Stored items

------------------------------------

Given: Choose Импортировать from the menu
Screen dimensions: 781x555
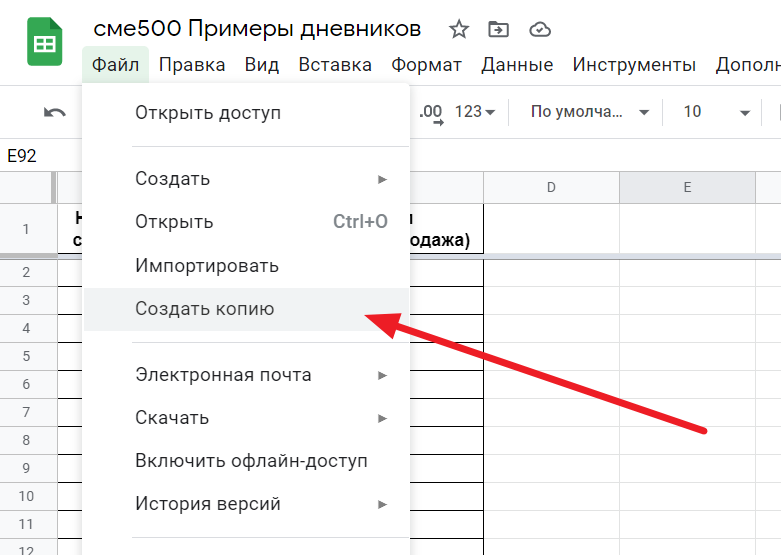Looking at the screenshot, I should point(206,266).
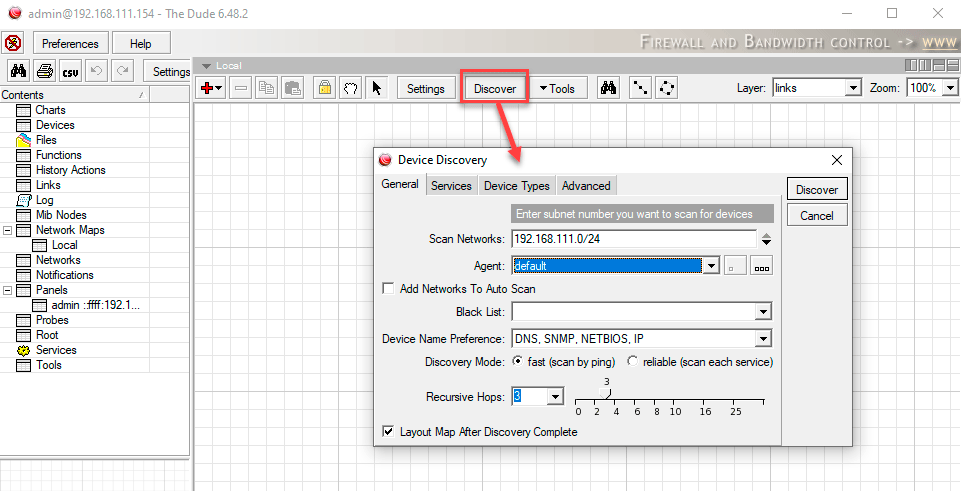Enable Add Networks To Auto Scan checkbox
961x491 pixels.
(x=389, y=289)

------------------------------------

Task directions
Although the records contain pictures, only the text should be copied, exactly as it stands.

Exercise response
Given: Choose Импортировать from the menu
Screen dimensions: 781x555
Looking at the screenshot, I should point(206,266).
Enable Add Networks To Auto Scan checkbox
961x491 pixels.
(x=389, y=289)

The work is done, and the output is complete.